If you get any of my desiderata, pray put them between my boards which you will receive by the coach & send them before May 5th to Mrs Pennant No 41 Upper Grosv street.

I lament that I cannot see yr fair daughters5 & yourself this summer: especially as possibly Mr Storer wd have made one of the party. I am equally grieved that of all things an aberration from the common roads of Great Britain, is the most impossible to Madam Pennant & self

As to the news respecting his royal Highness he is past the age of corrigibility. he a Henry Vth.!!! see my London new Edition p. 40. 416

As to my Lord de Cholmondely: we nice rustics will allow him every fine quality of the Jack-ass & nothing more.

and as to mi Lord de Cardigan: The usual pains & penaltyies of unequal matches will probably add ornaments to his coronet.

I am almost sorry that the Idea of the war lessens. I wish that dreadful woman of the north so cripple[...]d, that she may never stir again, even on [...] crutches. – stained with a husbands blood!!!

Reeking with a three days slaughter of thirty thousand ^gallant Turks at Ismael7 fighting pro aris et focis8 against an unjust invasion!!!

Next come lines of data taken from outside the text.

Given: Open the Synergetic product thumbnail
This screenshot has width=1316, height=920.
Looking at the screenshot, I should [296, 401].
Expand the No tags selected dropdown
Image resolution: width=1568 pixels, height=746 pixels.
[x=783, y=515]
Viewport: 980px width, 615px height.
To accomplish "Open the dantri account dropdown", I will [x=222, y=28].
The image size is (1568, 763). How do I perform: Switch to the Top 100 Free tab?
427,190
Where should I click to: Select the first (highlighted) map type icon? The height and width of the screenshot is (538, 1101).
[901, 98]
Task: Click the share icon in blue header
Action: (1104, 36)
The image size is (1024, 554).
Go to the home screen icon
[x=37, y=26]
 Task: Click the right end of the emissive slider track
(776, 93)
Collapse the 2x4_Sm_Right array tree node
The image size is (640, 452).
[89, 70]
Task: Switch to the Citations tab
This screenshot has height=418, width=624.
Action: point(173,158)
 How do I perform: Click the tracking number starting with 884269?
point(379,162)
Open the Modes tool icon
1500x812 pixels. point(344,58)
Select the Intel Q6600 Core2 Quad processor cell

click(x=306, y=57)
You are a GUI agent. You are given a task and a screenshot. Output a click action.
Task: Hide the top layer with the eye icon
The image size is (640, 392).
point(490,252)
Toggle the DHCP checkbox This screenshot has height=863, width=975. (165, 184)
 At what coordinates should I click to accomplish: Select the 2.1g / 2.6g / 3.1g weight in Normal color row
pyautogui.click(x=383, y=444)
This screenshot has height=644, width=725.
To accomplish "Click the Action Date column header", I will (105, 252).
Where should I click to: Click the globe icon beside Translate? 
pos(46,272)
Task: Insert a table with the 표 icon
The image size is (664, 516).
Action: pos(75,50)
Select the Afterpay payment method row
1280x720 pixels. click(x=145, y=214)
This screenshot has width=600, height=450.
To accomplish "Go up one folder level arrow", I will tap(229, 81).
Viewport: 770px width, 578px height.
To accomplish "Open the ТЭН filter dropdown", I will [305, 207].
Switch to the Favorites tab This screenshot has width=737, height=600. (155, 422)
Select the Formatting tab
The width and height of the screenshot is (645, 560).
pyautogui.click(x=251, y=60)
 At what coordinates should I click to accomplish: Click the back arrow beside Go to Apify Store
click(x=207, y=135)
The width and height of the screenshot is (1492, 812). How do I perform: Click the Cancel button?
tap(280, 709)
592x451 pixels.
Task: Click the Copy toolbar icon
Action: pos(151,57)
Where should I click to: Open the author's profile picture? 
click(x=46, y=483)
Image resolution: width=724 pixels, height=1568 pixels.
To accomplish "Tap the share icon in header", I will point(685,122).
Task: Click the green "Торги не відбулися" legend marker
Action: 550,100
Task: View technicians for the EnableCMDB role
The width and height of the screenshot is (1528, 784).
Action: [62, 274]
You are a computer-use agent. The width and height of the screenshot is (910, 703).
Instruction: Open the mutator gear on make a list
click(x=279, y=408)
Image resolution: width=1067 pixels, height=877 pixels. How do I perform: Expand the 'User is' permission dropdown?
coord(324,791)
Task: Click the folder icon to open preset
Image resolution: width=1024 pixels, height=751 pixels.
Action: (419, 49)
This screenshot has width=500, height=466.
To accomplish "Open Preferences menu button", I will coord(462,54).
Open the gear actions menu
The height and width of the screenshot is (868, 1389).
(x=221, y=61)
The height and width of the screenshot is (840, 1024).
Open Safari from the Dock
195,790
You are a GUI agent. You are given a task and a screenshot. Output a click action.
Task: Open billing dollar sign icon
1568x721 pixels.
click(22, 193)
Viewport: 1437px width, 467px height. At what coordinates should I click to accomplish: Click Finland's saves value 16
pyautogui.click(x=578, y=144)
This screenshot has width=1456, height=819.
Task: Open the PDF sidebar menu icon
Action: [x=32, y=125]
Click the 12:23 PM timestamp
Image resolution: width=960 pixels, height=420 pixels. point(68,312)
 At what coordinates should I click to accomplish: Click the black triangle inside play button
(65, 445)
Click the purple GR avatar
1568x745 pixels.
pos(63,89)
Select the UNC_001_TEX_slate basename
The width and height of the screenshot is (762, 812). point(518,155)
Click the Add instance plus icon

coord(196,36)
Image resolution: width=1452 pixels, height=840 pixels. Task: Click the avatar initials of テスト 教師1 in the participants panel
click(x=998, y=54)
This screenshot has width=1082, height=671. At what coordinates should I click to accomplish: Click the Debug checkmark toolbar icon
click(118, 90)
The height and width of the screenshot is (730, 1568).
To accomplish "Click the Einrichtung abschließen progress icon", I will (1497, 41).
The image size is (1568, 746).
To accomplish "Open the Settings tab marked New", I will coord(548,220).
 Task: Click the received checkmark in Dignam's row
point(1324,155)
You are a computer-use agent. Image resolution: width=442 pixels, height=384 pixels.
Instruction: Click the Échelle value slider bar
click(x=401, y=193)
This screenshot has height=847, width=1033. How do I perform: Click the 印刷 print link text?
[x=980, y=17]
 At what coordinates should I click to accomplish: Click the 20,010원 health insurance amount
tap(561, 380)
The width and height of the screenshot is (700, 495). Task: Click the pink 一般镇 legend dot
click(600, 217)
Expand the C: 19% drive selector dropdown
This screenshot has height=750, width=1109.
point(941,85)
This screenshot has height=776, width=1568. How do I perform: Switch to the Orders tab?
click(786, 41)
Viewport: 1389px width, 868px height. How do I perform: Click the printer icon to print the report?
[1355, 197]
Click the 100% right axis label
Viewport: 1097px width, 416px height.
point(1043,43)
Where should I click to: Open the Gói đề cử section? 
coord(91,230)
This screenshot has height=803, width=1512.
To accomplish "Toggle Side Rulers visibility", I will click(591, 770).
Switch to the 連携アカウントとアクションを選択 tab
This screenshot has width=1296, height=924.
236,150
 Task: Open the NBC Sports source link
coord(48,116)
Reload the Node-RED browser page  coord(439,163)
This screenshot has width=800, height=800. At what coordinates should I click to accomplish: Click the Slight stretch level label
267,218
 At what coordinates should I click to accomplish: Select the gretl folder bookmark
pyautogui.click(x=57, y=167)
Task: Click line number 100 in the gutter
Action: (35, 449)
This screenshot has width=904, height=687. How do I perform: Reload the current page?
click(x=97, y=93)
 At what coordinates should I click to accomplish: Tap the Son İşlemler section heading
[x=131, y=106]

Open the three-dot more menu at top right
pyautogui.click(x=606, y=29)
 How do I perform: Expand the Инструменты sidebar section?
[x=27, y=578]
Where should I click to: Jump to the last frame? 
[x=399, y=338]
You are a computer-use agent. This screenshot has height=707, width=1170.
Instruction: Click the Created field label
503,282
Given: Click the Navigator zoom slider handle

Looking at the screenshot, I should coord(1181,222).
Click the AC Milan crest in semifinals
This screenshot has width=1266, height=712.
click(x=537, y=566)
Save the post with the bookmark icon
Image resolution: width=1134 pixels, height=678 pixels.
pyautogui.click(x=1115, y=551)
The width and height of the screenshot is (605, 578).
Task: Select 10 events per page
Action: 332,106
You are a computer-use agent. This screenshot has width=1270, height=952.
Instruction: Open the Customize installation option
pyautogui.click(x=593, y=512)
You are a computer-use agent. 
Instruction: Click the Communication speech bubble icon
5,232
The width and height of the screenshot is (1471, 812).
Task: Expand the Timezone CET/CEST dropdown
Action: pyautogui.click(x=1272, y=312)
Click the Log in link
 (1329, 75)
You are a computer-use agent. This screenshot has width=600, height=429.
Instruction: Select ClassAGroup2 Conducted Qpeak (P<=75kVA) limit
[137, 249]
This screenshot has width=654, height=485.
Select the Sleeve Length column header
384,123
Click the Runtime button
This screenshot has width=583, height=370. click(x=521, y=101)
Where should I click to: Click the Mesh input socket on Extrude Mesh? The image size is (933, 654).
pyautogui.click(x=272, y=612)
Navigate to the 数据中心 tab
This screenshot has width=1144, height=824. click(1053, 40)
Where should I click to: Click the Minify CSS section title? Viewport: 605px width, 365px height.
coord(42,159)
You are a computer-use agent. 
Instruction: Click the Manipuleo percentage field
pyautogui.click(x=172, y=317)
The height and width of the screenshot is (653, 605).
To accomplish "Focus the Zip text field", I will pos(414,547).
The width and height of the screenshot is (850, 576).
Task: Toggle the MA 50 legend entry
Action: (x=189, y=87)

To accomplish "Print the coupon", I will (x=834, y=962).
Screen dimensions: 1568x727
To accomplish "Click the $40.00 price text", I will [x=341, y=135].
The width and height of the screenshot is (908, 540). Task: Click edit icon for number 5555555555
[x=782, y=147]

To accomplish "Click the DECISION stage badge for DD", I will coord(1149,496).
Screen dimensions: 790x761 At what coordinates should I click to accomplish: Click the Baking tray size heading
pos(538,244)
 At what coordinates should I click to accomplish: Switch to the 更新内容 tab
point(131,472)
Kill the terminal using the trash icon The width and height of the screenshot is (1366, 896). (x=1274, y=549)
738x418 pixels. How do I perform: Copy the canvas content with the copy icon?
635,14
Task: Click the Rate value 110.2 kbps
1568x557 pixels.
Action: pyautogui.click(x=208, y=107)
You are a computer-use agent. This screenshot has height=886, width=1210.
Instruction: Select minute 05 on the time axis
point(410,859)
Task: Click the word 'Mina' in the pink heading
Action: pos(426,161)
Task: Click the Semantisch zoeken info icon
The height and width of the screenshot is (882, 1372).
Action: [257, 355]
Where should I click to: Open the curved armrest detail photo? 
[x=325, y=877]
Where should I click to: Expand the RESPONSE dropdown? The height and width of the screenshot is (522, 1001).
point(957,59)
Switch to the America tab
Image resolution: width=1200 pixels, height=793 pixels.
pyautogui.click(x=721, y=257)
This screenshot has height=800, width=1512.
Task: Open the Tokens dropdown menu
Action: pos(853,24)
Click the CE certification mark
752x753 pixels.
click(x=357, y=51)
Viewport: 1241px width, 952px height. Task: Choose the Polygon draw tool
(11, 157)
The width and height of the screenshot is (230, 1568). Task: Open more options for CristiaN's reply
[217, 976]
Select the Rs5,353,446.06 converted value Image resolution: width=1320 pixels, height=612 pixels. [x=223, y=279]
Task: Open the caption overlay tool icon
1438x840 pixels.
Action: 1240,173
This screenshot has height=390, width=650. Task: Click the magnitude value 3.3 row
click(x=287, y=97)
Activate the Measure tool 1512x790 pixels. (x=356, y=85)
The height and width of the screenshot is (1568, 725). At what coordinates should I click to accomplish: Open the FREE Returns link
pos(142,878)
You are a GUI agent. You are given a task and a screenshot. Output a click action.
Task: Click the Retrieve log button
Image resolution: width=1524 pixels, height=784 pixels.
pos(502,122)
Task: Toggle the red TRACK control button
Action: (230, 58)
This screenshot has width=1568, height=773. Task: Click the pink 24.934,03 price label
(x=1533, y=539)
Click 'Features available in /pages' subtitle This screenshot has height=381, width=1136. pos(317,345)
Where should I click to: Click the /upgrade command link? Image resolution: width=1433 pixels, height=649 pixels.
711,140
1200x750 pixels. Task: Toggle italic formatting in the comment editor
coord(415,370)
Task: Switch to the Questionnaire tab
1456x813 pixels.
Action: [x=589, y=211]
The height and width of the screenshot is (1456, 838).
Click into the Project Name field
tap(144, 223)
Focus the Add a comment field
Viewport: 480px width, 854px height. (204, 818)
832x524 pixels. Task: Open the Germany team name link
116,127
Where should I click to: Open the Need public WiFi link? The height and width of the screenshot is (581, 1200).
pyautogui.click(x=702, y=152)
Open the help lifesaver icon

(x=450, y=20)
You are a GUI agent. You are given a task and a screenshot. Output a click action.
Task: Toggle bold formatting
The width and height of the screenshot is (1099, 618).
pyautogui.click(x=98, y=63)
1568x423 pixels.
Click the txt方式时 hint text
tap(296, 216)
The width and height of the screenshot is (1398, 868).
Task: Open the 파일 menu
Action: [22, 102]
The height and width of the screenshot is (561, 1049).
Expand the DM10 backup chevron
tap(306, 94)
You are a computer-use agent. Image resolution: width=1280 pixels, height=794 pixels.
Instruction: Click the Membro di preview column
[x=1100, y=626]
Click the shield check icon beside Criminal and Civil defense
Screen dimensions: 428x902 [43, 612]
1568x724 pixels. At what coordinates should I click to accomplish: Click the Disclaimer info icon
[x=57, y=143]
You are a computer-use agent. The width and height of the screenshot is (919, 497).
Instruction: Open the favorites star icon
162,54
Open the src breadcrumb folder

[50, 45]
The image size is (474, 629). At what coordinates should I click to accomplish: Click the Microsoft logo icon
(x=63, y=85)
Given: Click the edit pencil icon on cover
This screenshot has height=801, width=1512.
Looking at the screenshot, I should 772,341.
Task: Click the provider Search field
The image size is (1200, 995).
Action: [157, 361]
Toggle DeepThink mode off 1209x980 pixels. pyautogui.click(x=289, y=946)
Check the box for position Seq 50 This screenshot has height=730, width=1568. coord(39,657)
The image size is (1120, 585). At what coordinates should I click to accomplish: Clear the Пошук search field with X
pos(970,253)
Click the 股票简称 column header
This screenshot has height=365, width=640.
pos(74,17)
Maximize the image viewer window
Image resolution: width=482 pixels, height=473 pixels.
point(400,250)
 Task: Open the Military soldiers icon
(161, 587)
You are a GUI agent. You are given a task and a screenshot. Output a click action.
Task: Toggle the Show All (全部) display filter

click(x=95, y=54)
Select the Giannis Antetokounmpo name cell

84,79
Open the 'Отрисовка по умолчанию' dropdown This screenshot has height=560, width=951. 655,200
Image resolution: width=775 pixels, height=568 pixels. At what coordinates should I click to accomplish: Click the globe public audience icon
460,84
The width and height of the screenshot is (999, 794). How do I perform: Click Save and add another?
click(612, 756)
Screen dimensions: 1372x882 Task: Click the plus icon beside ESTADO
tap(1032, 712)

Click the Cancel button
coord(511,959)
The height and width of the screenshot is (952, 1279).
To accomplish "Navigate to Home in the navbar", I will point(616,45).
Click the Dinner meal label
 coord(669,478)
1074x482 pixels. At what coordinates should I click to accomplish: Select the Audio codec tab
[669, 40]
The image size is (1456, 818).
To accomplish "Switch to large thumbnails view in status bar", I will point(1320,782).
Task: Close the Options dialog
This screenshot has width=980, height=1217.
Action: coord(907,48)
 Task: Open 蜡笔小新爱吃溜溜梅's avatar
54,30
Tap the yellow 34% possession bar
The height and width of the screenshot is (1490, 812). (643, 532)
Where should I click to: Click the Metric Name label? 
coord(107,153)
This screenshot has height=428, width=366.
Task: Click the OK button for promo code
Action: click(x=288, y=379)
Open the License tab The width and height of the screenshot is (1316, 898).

surrounding Europe with usurped dominions!!!9 acquir[...]ing a territory replete with forests of oaks, the magazine of resistless [...] navies, Which, with her infernal ambition, will make all Europe bend beneath her yoke!!!10

England in pity to the world, in pity to itself, must break her power. ^may the armed neutrality ever remain alta mente repostum: 11 & may the cry of the house echo from every part, DELENDA sit CATHERINA!!! 12

Tho. Pennant


Editorial notes

1. The enclosure is not preserved with the letter in the manuscript, but Bull's receipt of a parcel is acknowledged in 1132.
2. A 'dun' is 'An act of dunning or importuning, esp. for debt; a demand for payment'. OED.
4. Guinea, in north eastern Africa, belongs to the area covered in vol. XI of 'Outlines of the Globe'.
5. Elizabeth and Catherine Bull.
6. Some Account of London (1791), pp. 40–1, relates how Henry, Prince of Wales, later Henry V, was committed to the King's Bench prison for insulting a judge on the bench, a punishment to which he submitted peacefully.
7. This refers to a Russian attack on Izmail in south-western Ukraine, led by the Russian general Suwarrow. According to correspondence printed in the British press, the besieged garrison succumbed on 22 December 1790 with the loss of twenty-four thousand Turkish men and the imprisonment of ten thousand. See Hereford Journal, 2 February 1791; Derby Mercury, 24 February 1791.
8. 'for our altars and our hearths'.
9. During the reign of Catherine the Great, Russia's borders were extended southwards and westwards, with the addition of territories such as the Crimea, Belarus and Lithuania, and sections of Poland. This brought her borders well into central Europe. 'Catherine the Great (1729–1796), here [external link] [accessed 2 October 2018].
10. On British dependence on the Baltic region for wood for armament, see 1022, n. 4.
11. 'stored deep in the mind'. See Virgil, Aeneid, Book I, line 26.